1968 AJ'Arrive (1968) : Ca sera pendant 9 ans le dernier vrai album studio de Brel, qui se tournera dès lors vers le cinéma (deux films en tant que réalisateur, deux bides commerciaux hélas, et une foule de films en tant qu'acteur, et il était un excellent acteur). 9 titres pour la majeure partie d'entre eux très tristes, au mieux mélancoliques (L'Ostendaise, Un Enfant, Je Suis Un Soir D'Eté), au pire bien plombants (L'Eclusier, Regarde Bien, Petit). On a quand même trois régals assez drôles, La Bière, Vesoul (classique des classiques, chauffe, Marcel, chauffe !) et Comment Tuer L'Amant De Sa Femme Quand On A Eté Elevé Comme Moi Dans La Tradition, aussi courte que son titre est long. A l'arrivée, un disque certes pesant de tristesse, mais parfait, grandiose, immense, et probablement, à l'heure actuelle, mon préféré, devant Les Marquises, Ces Gens-Là, Brel 67 et Les Bourgeois.

1968 BL'Homme De La Mancha (1968) : Musique de la comédie musicale théâtrale que Brel jouera quelques 150 fois sur scène en 1968/69, adaptation d'un succès de Broadway. L'histoire de Don Quichotte (que Brel, dans le rôle, prononce à l'espagnole, ce qui donne Don Quirotte, roulant les 'r' à merveille). La Quête est un morceau légendaire, Brel est immense. En revanche, il n'est pas le seul à chanter, et on peut critiquer franchement la voix insupportable de Joan Diener, qui chante en phonétique, et dont l'accent ricain rend l'ensemble inaudible, incompréhensible. Idem pour l'acteur jouant Sancho Pança, Jean-Claude Calon : sa voix d'opérette est assez ridicule. Dario Moreno devait jouer le rôle, mais il décèdera peu après quelques représentations belges... A l'arrivée, un disque long (44 minutes), parfois remarquable, parfois assez moyen... Un disque à part, intéressant, essentiel pour tout fan de Brel, mais pas un sommet.

1972Ne Me Quitte Pas (1972) : Un disque de nouvelles versions d'anciennes chansons de Brel (Ne Me Quitte Pas, La Valse A Mille Temps, Marieke, Le Moribond...).
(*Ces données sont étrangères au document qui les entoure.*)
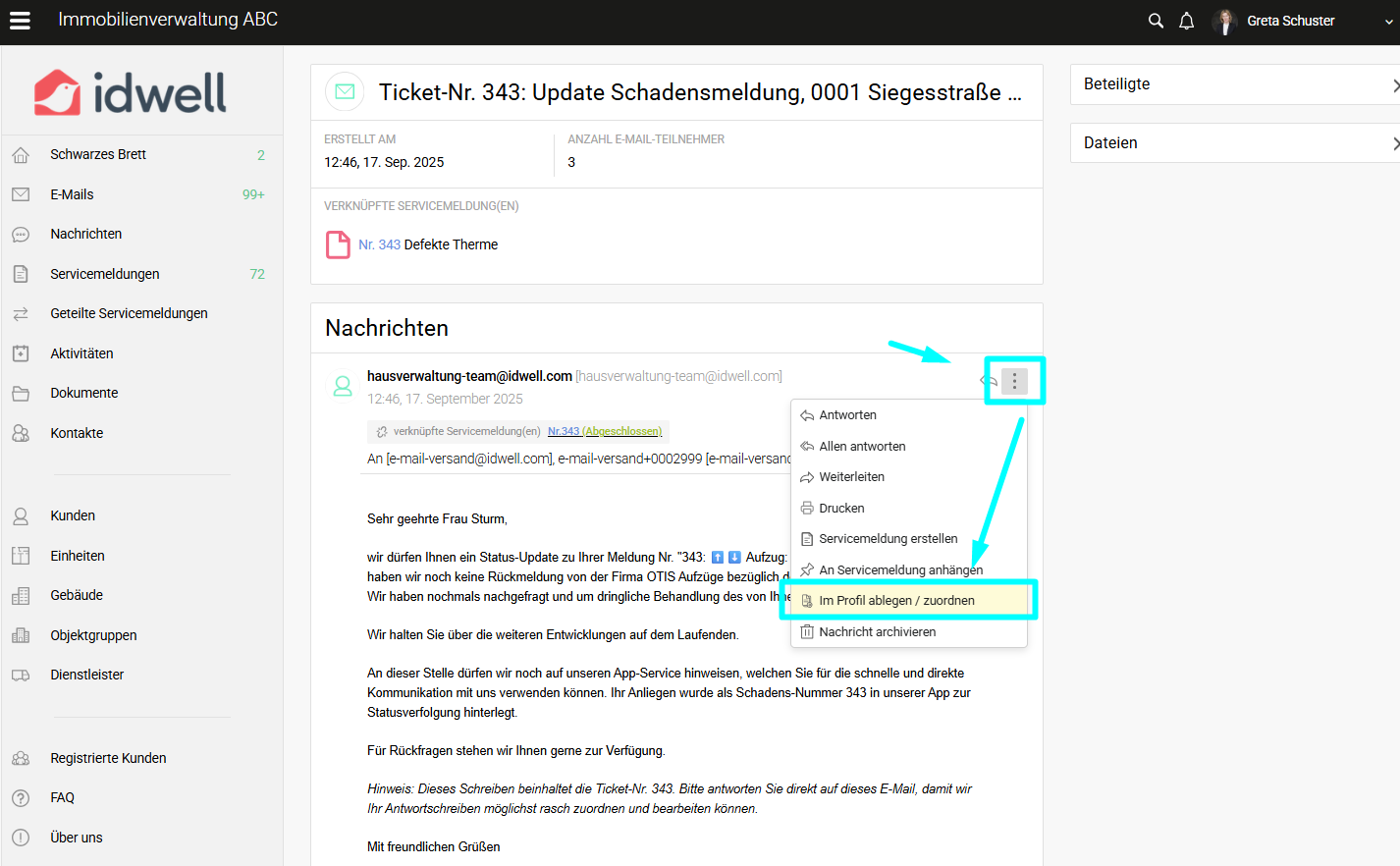
Task: Open the hamburger navigation menu
Action: click(x=20, y=21)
Si vous possédez déjà les albums avec ces chansons, cette compilation ne vous servira pas à grand chose, sauf à compléter votre collection. Ces nouvelles versions ne sont pas ratées, mais ça n'apporte rien de plus par rapport aux morceaux de base. On est en revanche en droit de se demander pourquoi Brel n'en a pas profiter pour coucher sur bande, en studio, Amsterdam, qu'il n'a jamais enregistrée en studio, n'a toujours jouée qu'en live. Ca aurait été l'occasion ou jamais...
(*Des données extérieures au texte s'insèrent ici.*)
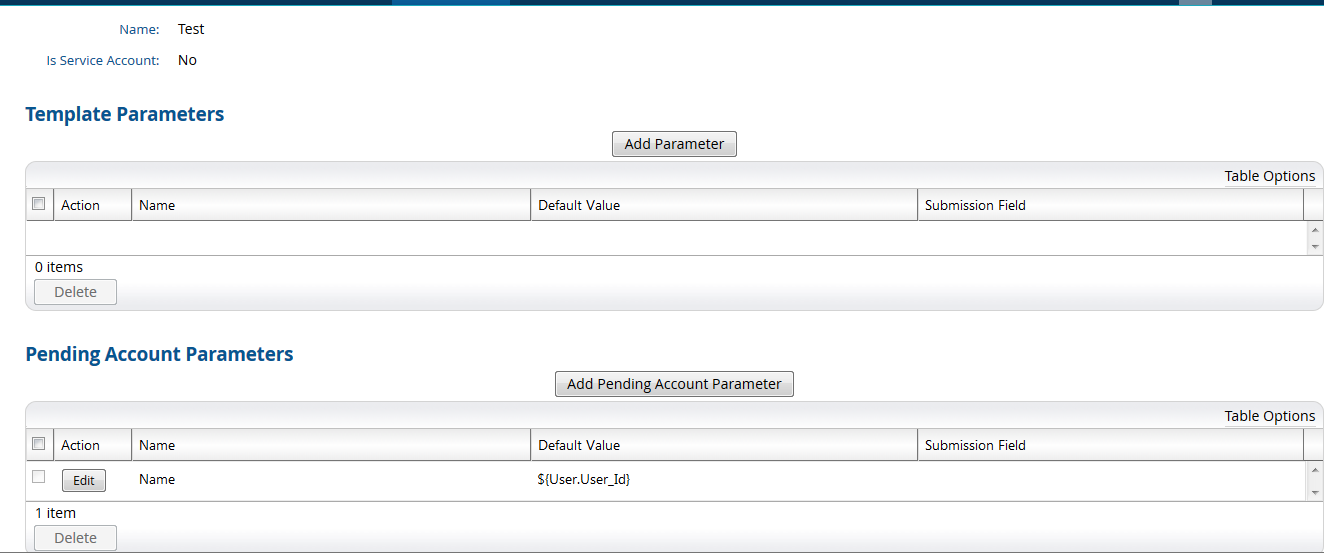
Task: Click Add Pending Account Parameter button
Action: point(674,384)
1977Les Marquises (1977) : Malade (cancer du poumon) depuis 1973/74, Brel se retire volontairement sur l'archipel des Marquises (Polynésie Française). Il y sera enterré aux côtés d'un autre résident de coeur du lieu, le peintre Gauguin. En 1977, il rentre en métropole, pour enregistrer les 12 titres de ce qui sera son dernier album (et son premier vrai disque studio en 9 ans), Brel, alias Jaurès, alias, surtout, Les Marquises, titre de la dernière chanson enregistrée (et dernière de l'album, qui dure 48 magistrales minutes). Pochette prémonitoire (le ciel, là où ira bientôt Brel, quelques mois après la sortie de l'album, printemps 78 pour sa mort, il n'avait pas 50 ans), contenu immense, chanté par un Brel n'ayant plus qu'un poumon de viable. La mort plane sur quasiment tout le disque, ce qui n'empêche pas des chansons gaies (Vieillir, Les F... ou Les Remparts De Varsovie), certaines chansons auraient du faire partie d'une comédie musicale qui ne se fera pas, Vilebrequin. Un disque puissant, avec notamment Orly, Les Marquises, Voir Un Ami Pleurer ou La Ville S'Endormait. Seul Le Lion (allégorie sur la mort, au final d'un kitsch tuant) est anecdotique, mais on pardonne au grand Jacques. Un des plus grands albums de l'histoire de la chanson française/francophone. Le sommet de Brel.